Aslında tam anlamıyla göç etmiş halen sayılmayız, eylül ayını bekledik. Seyahat acentesi işletiyor ve memleketin gizli kalmış güzelliklerini olabildiğince misafirlerimize tanıtmaya çalışıyorum. Göçle beraber aldığımız kararlar biraz farklı. Şu an halen araştırma içerisinde olduğumuz konuların başında tıbbi aromatik bitki yetiştiriciliği ve organik tarım / ilaçsız tarım geliyor. Hatta ilaçsız tarım , permakültür, hügelkültür denemelerinin ilkini yaptık sayılır.
Bizim arzumuz hem turistik, hem de kendi kendine yetebilen bir çiftlik kurmak. Bunun başında doğaya minimum zararla, maksimum verimi elde etmek istiyoruz. Minimum zarar diyorum çünkü direkt veya dolaylı insanoğlu muhakkak doğaya bir noktada zarar veriyor.
Kimi parfümüyle, kimi attığı şişeyle, kimileri de doğaya bir ağaç bağışlamayarak bu zarara ortak oluyor. Elimizde olan görüntü ve inşaatla alakalı birikimlerimizi YouTube üzerinden yayınladığımız için çam sakızı, çoban armağanı YouTube gelirimiz oluşmaya başladı. Bununla beraber hayvancılık, bitki yetiştiriciliği ve organik tarımla ekmek teknemizi döndürmeye çalışacağız.
Bu soru benim için çok ama çok değerli bunun sebebi ise şehir hayatıyla köy hayatı arasında yapılacak geçişte maddi manevi bir çok kalemde değişiklik oluyor. Basit bir örnek vermek gerekirse, şehirde bulunan evimde duşa girdiğimde, suyu açar ve duş alırdım. Ne kadar suyun gittiğini bile düşünmezdim. Hatta sıcak su gelene kadar soğuk suyu heba eder gidere akıtırdım. 8 aylık çadır tecrübemde tek bir damacana ile duş alabildiğimi gördüm ve aklım orda başıma geldi.

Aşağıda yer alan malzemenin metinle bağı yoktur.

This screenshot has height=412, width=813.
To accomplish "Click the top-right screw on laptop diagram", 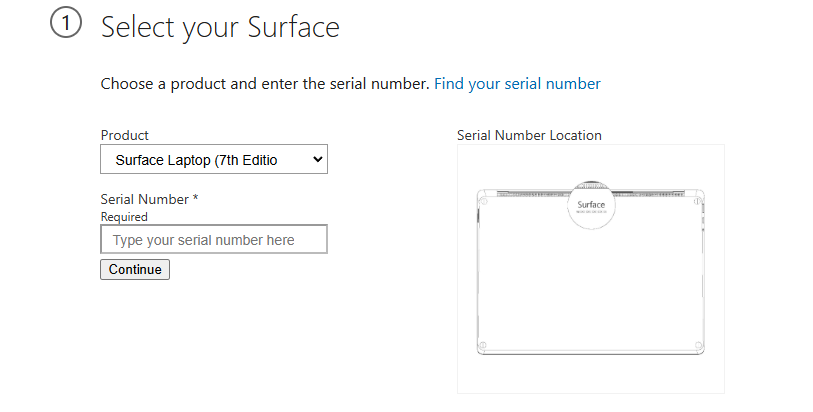I will 698,201.
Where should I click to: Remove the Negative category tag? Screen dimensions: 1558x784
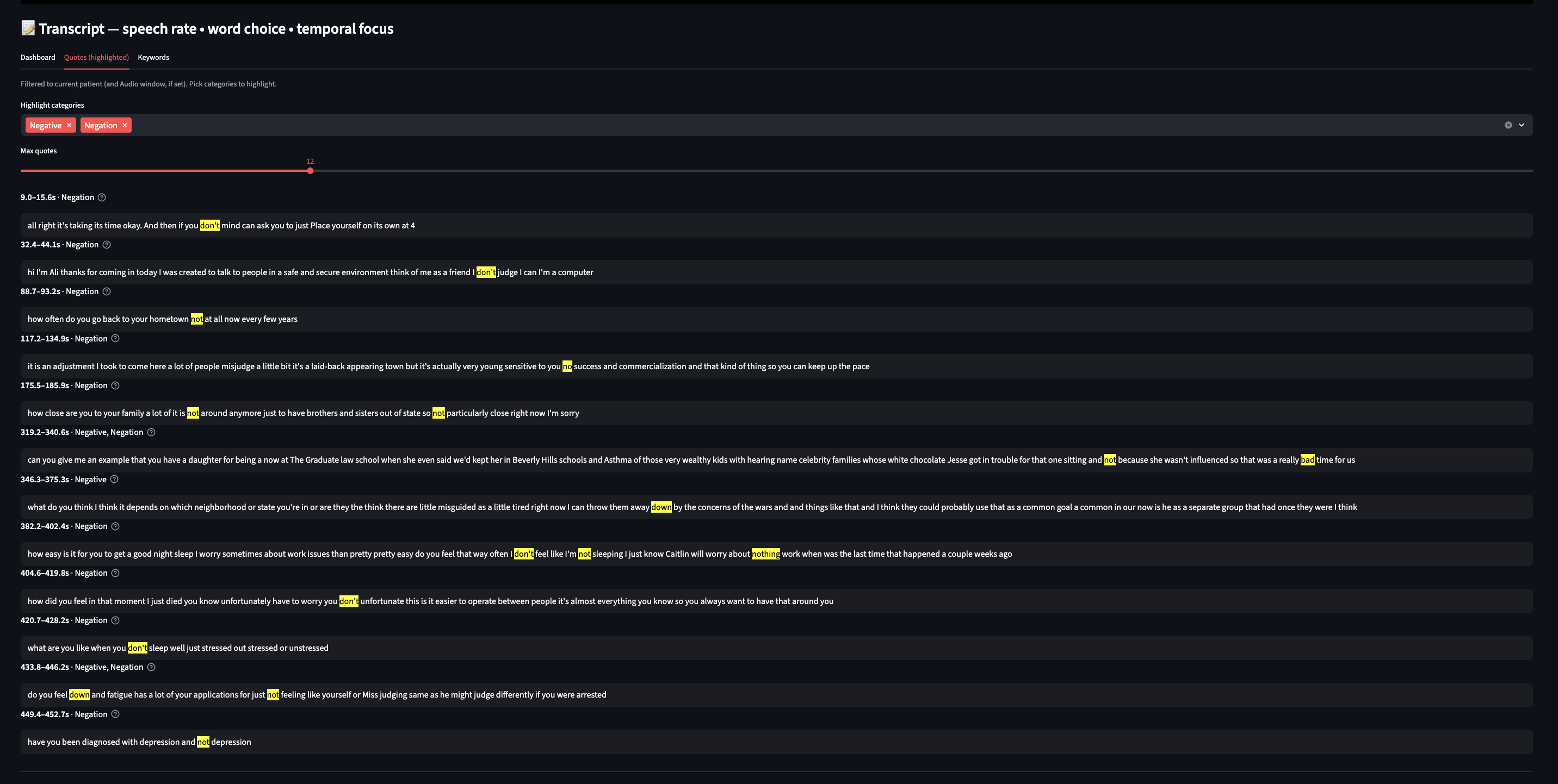[70, 125]
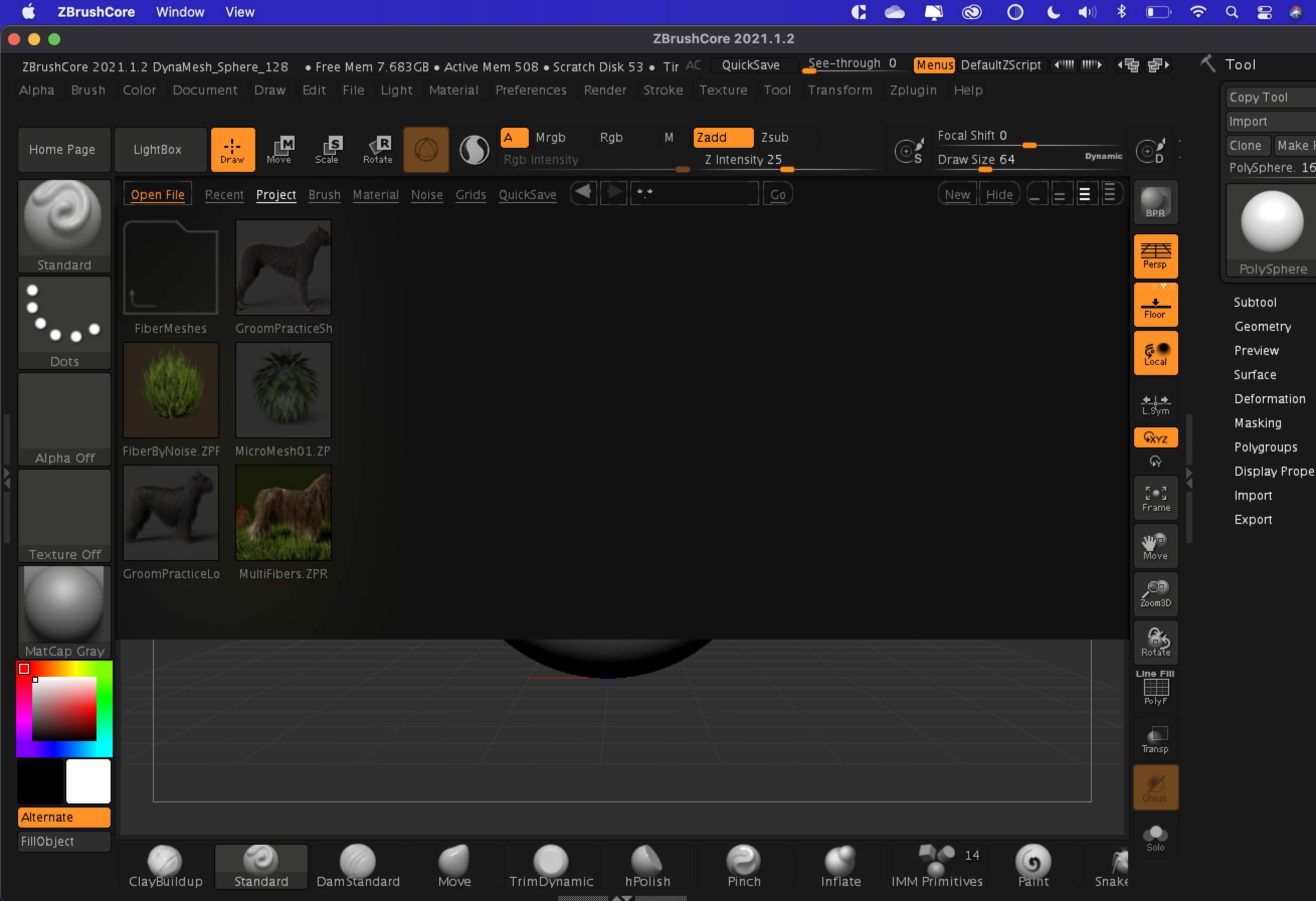Toggle Perspective distortion with Persp
Viewport: 1316px width, 901px height.
[x=1155, y=256]

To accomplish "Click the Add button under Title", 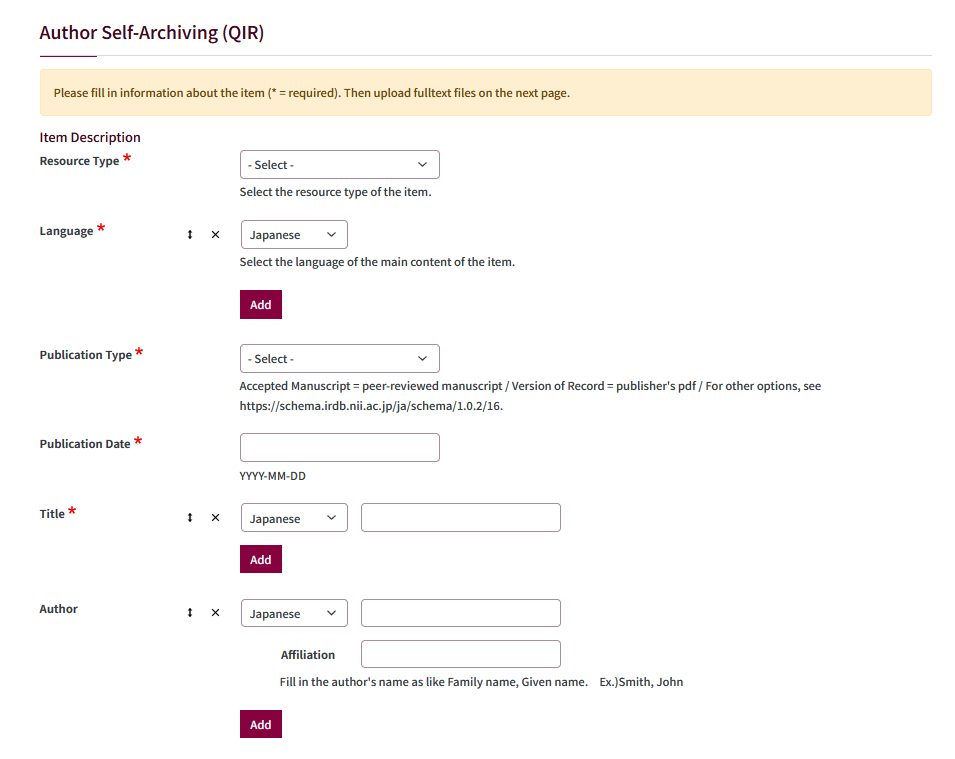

Bu harcamaları tabii sadece maddi düşünmemek gerekir. İnsanoğlu için çok ama çok kıymetli olan zaman israfı aynı şekilde göç edilen yerin konumuna göre değişiklik gösteriyor. Köy veya kırsal yaşamda zaman genişliyor. Onun genişliği de her konuda bereketi arttırıyor. Çünkü bizler şehir hayatının stresinden ve yapmakla mükellef olduğumuza inandırıldığımız zaruretlerden kendimize ve ailemize vakit ayıramaz hale gelmişiz. En büyük kayıp ve en büyük değişiklik benim için bu oldu.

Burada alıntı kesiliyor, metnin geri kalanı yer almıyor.